What is a "Directed Acyclic Graph" (DAG)?

The DAG is a term from computer science. DAGs are a collection of nodes (we call them tasks) and edges (we call them arrows, and we limit them to dependency arrows exclusively). Nodes and edges when networked together are called a "graph". The graph is said to be "Directed" when the edges point in one direction. Finally, it is Acyclical when those edges do not create any "loops" where arrows point in a circle infinitely.

In Leftwards Planning, our DAG has a few extra rules such as arrows being limited to dependencies only, and the requirement that there is one single "root node" that all dependencies grow out of (the final task on the far right).

Can we mob/team/ensemble program?

Sure! If you want to have multiple people working on one task, you can. However, in practice this probably only helps the team for tasks along the heaviest path or tasks that are medium/large. Because everything is biased to small tasks and projects are built on pre-agreed standards/contentions the value from working together on every small task drops off quickly (a lot of that alignment work has already happened). It can still be useful for on-boarding or team building, or to help align people who see problems differently. Just be sure to take the sharing of a task into account when you build a proposal (if you ask for 4 developers for a small 20 task project, they share all 20 tasks, it will never be done faster than the time it takes to work on all 20 tasks sequentially).

Isn't this just a rip-off of some other idea?

Probably. This idea did not jump out of the forehead of Zeus, fully-formed wearing armour like the Greek myth of Athena's birth.

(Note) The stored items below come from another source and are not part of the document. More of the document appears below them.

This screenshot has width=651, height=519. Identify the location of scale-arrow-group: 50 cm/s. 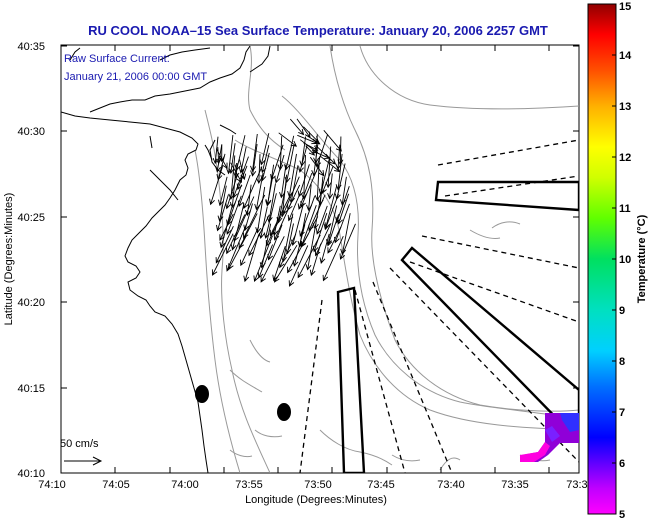
(82, 452).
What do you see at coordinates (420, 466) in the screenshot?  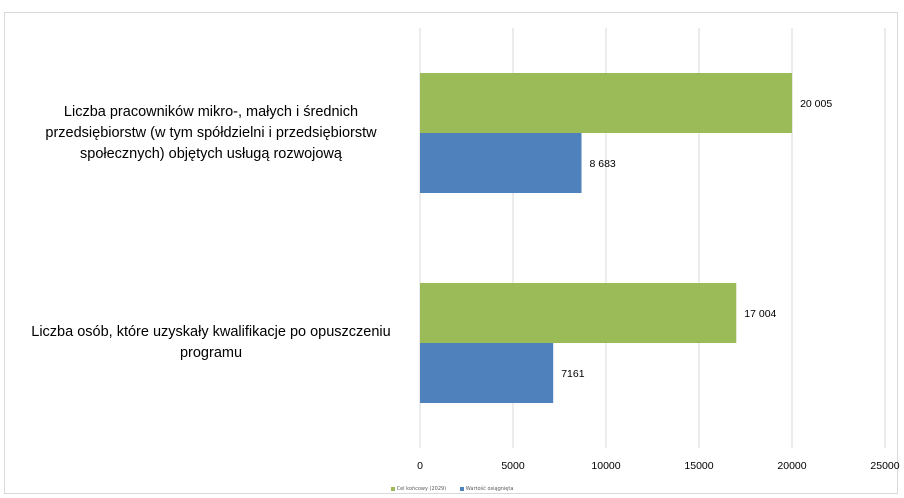 I see `x-tick-label: 0` at bounding box center [420, 466].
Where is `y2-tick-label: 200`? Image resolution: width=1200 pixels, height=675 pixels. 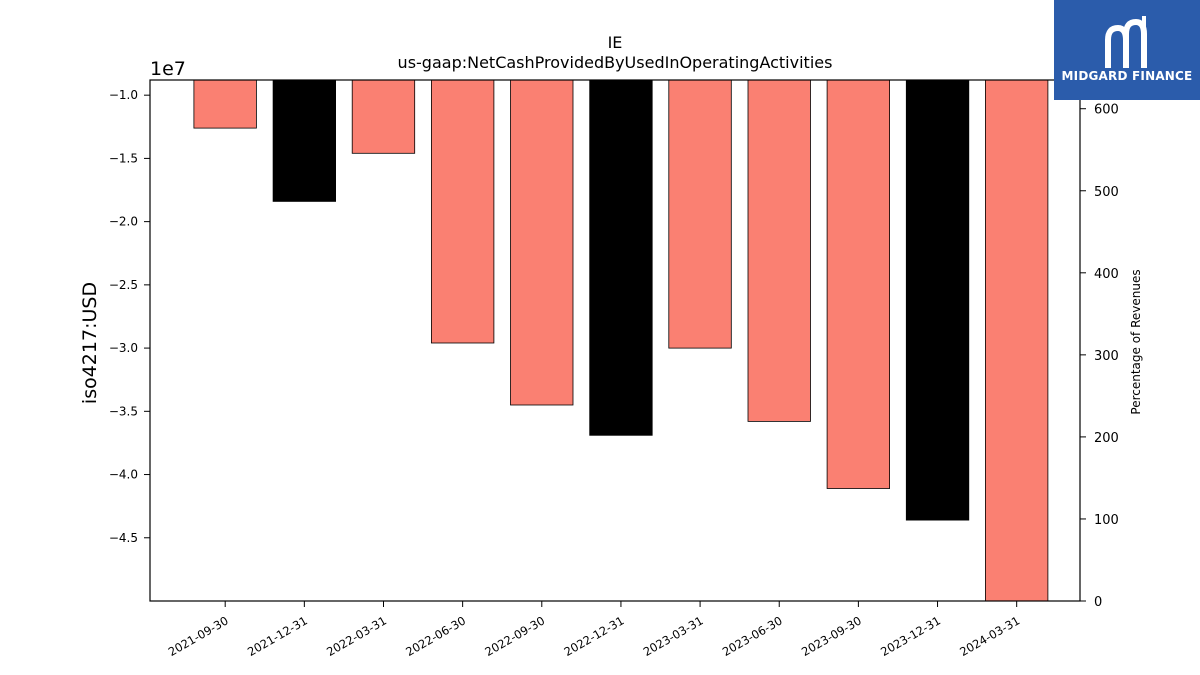 y2-tick-label: 200 is located at coordinates (1106, 438).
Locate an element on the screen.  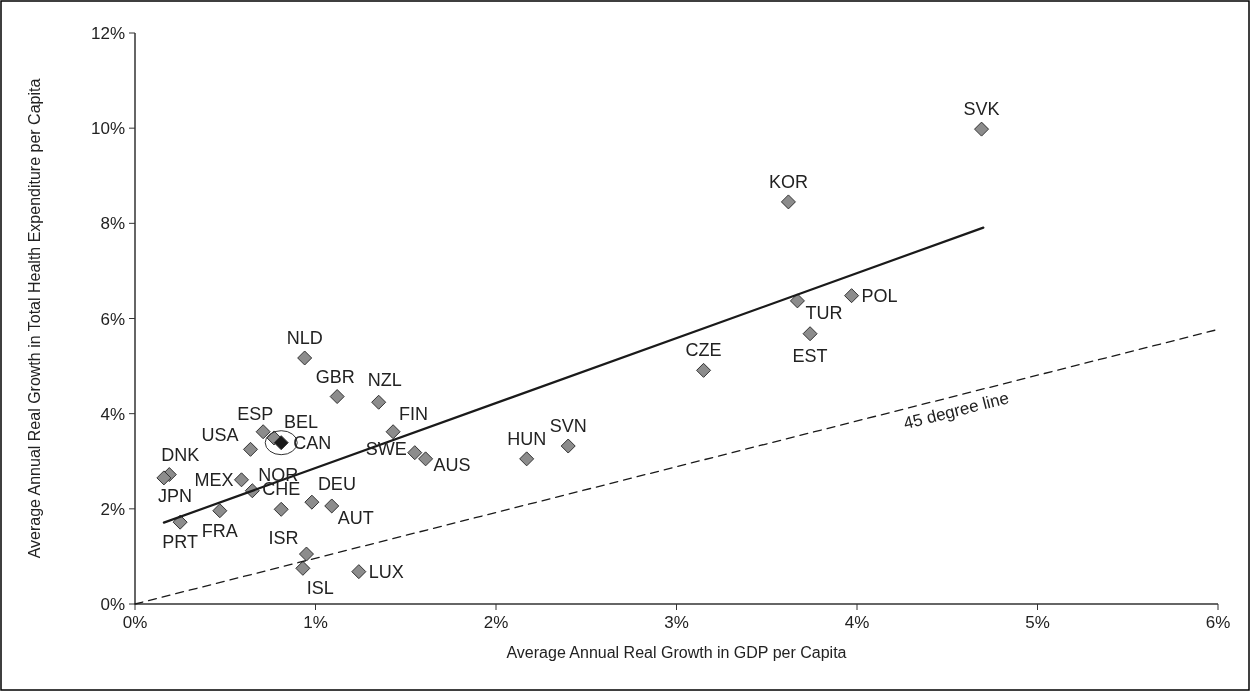
annotation: ESP is located at coordinates (256, 414).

Leftwards Planning is a collection of many great ideas, modification of those ideas, years of hands-on-experience, and maybe a tiny bit of novel invention.

For example, making projects into a graph is not unique to Leftwards Planning. PERT, CCPM, CPM and others do this. Moving "left" is called Retro-planning, but also backwards planning, reverse planning, reverse gantt, "right to left planning", outcomes-first, and backcasting. All of these are slightly different stand-alone ideas, which have a lot of similarities too. Some of them are modifications of each other, some are all original "multiple discoveries", they possibly even have different inspirations and roots. The ways to work with the DAG and avoid problems is directly stolen from computer science which probably stole it from some other branch of maths which probably stole it from someone's intuitions.

Moreover, Leftwards planning absolutely did not come up with the idea of working on small tasks. You can learn about that in hundreds of books, and tens of thousands of blog posts. Breaking tasks down into smaller tasks is also something that is quite well discussed.

You might recognize one idea as being very similar to something you saw before, and it might be the case. It might also be the case that that idea is a neighbouring idea to the one that influenced this methodology, it's too hard to say really.

Leftwards planning is a fine-tuned collection of ideas that are designed to be used together to help development teams plan projects and eliminate a lot of the problems they regularly run into. Some ideas here are not found elsewhere, or ideas found elsewhere are not found here. The exact combination of ideas is the unique artifact. It is also aiming to make these great ideas intuitive, easy to learn, and easy to use for that audience.